Ad introdurre l’incontro Gian Paolo Calchi Novati, dell’Università di Pavia: “In Tunisia e in Egitto – ha esordito – si è costituito un asse improprio tra militari e manifestanti. Ora sono vittime della sindrome del governo provvisorio. Discorso a parte quello della Libia: non c’è stata una Tahrir square, è nata come guerra interna ed è mancata l’influenza di una potenza (come Francia nel caso della Tunisia e degli Usa nei confronti dell’Egitto) che operasse una moral suasion per il passaggio dei poteri. L’intervento militare libico ha ridimensionato l’importanze delle primavere arabe? Secondo me molto dipende da cosa succederà in Egitto”.

“Ci sono nuove fenomeni nella regione – dice Ziad Majed, politologo libanese, American University di Parigi – Benché il dispotismo nell’area fosse presente da decenni, cosa ha spinto il cambiamento ad innescarsi solo ora? Una generazione che non accetta più che un presidente designi suo figlio come successore. E’ il frutto anche delle conseguenze di una certa urbanizzazione del mondo arabo, della partecipazione delle donne, del diffondersi dei media su satellite e i social media. Nel caso della Tunisia e dell’Egitto avevamo la sensazione di essere di fronte a una bella favola. Ma in casi come Libia, Siria e Yemen c’è un rapporto più stretto tra regime e militari. Ci sono grandi differenze, soprattutto la non omogeneità della società. Questa primavera araba crea molte aspirazioni, molte speranze. Soprattutto siamo usciti dalla scelta tra islamici o regimi dispotici“.

“Finalmente questa parentesi si chiude – concorda Olivier Roy, politologo francese, istituto universitario europeo di Firenze -. Infatti i populisti europei negano la primavera araba per questo: non vogliono che lo spauracchio islamista scompaia. E’ in gioco tutto il rapporto tra il mondo arabo e l’Occidente. Ci sono tre fattori che ci fanno pensare che questo cambiamento sia irreversibile. Innanzitutto una generazione è nuova: nel mondo arabo c’è un crollo della natalità. Questa è l’ultima generazione numerosa. Si sposano più tardi, fanno meno figli. Sono colti e le donne pretendono gli stessi diritti. Parlano le lingue e usano internet. E’ una generazione che considera quella dei propri genitori come perdente. Si tratta di una generazione che non ha abbracciato le strutture patriarcali dei genitori. Il secondo elemento è la scomparsa della cultura olistica del panarabismo. Questa cultura politica è finita. I giovani vogliono una buona governance, non vogliono un leader carismatico. E’ una rivoluzione senza leader carismatici. Sono persone normali che sottolineano la loro normalità. E’ una normalità che non mobilita, e infatti in parlamento probabilmente l rappresentanza sarà più conservatrice. Terzo elemento l’islamismo: siamo usciti da una fase di re-islamizzazione della società araba. Com’è possibile che questo aumento dell’Islam sia avvenuto con l’aumento di richiesta di democrazia. Il punto è che le ideologie islamiste sono in crisi. I giovani hanno una nuova forma di religiosità, individualista. La giustificazione di chi porta il velo è questa: è una scelta mia, non lo impone l’Islam. Nessuno a più il dominio dell’Islam nel mondo arabo. Non bisogna pensare o capire il passaggio alla democrazia come una secolarizzazione della società. E’ l’autonomia del campo politico che si sta affermando. L’Islam è identità, cultura nazionale, non shaaria. Io rimango ottimista ma bisogna evitare i falsi problemi: non bisogna dire che senza secolarizzazione non ci sarà democrazia. Le due strade possono divergere“.

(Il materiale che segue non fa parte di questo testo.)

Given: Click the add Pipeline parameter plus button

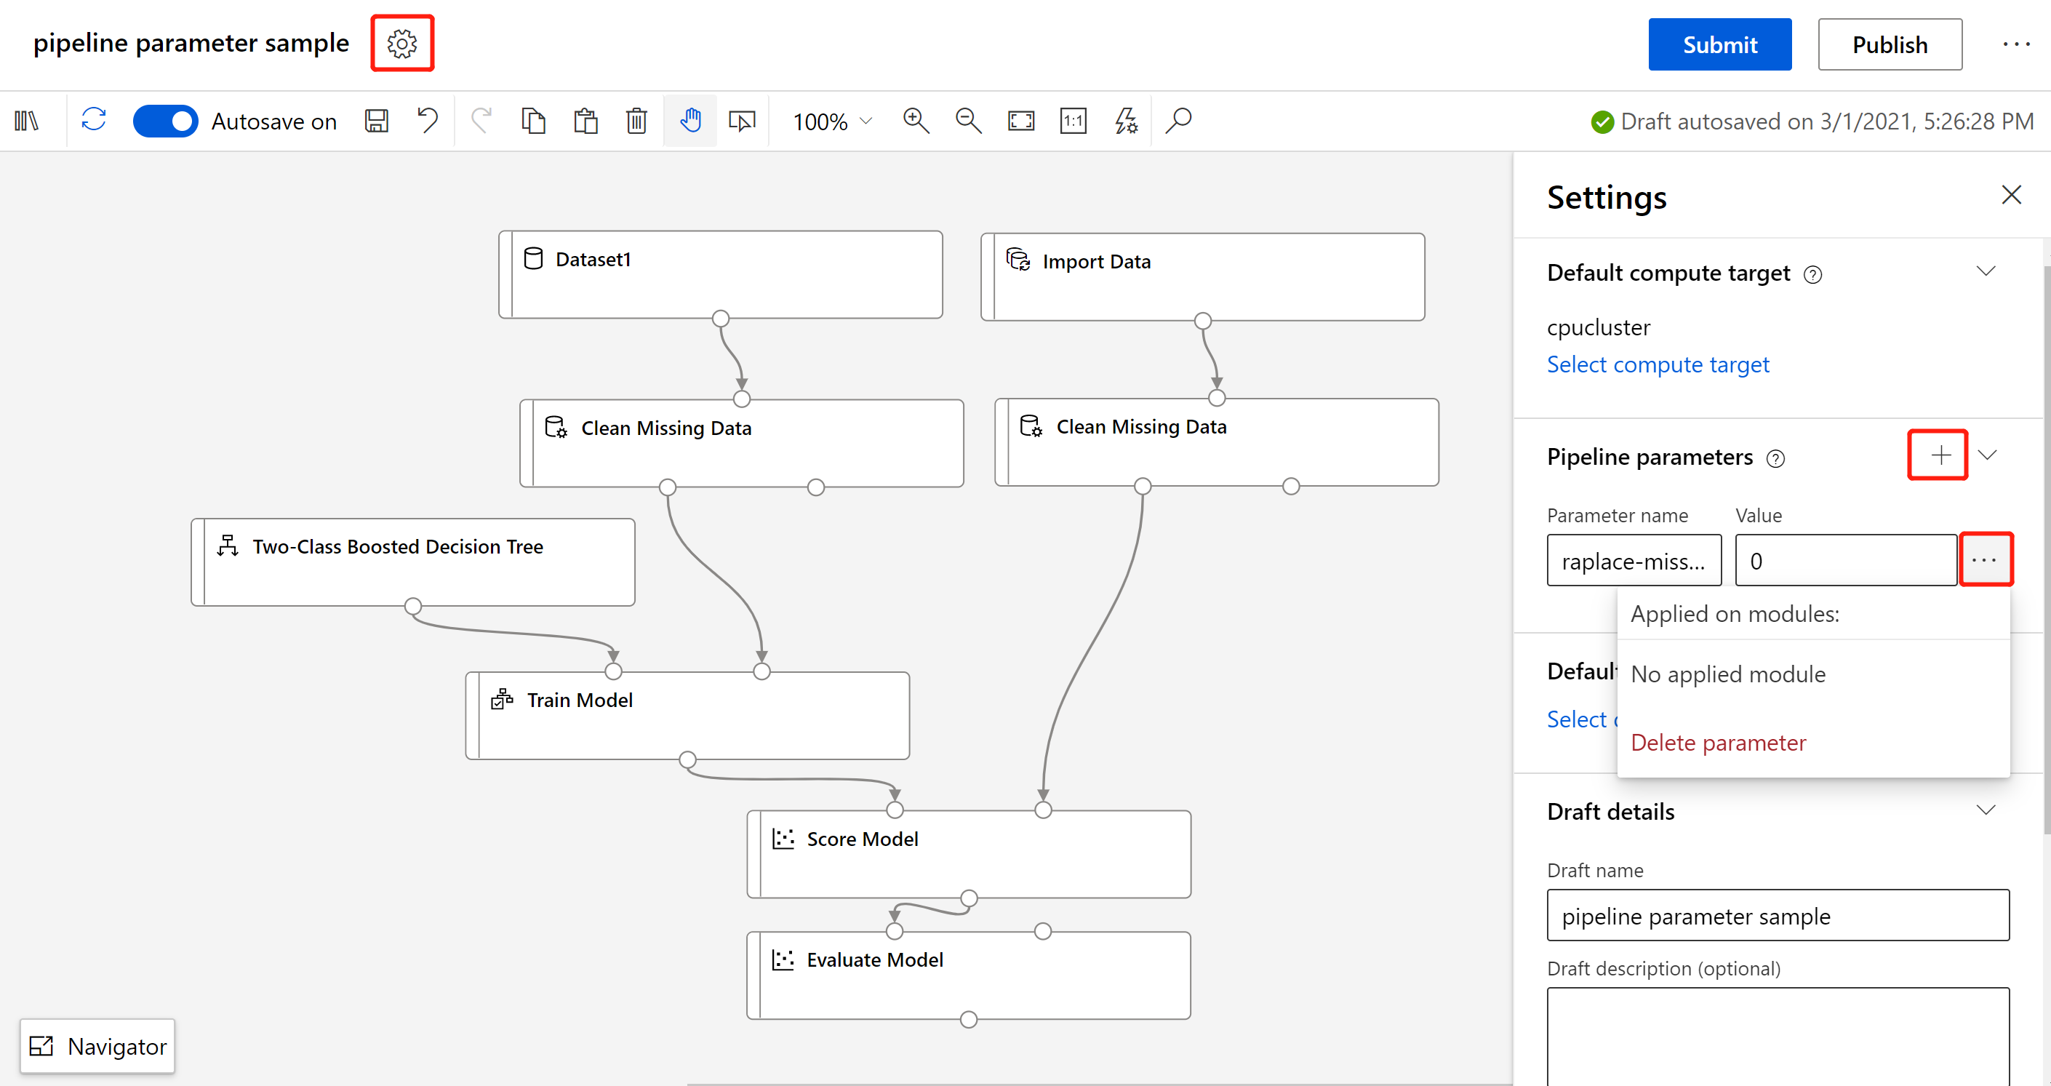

Issandr El Amrani, autore del sito The Arabist, si è concentrato sulla realtà del Marocco. “In Marocco è in atto una rivoluzione delle idee, embrionale e politica. Non è comparabile né con l’Egitto nè con la Libia. Innanzitutto perché è una monarchia: poi il re, Hassan II, è giovane, è al potere da solo dieci anni e gode di buona fiducia. Nel 1999 fa in Marocco credevamo di vivere una rivoluzione pacifica grazie all’avvento del nuovo re. Pensavamo che si aprisse una stagione di riforme. Dopo sei-sette anni di monarchia che si diceva riformista ma che in realtà non faceva nulla, c’è stato un avvio di reazione nella popolazione. I giornalisti che erano andati all’estero è ritornata attraverso il web, in rete. Dopo Tunisia e Egitto sono partiti movimenti politici che non si vedevano da 45 anni, poi con la guerra di Libia è subentrata la paura. E i marocchini ha deciso che non valeva la pena. C’è stata paura del caos, come in Siria. Ma la percezione di ciò che accade nella regione è cambiata. Non so se il Marocco è pronto. Il movimento durerà anni, servirà molto per trovare una nuova stabilità”.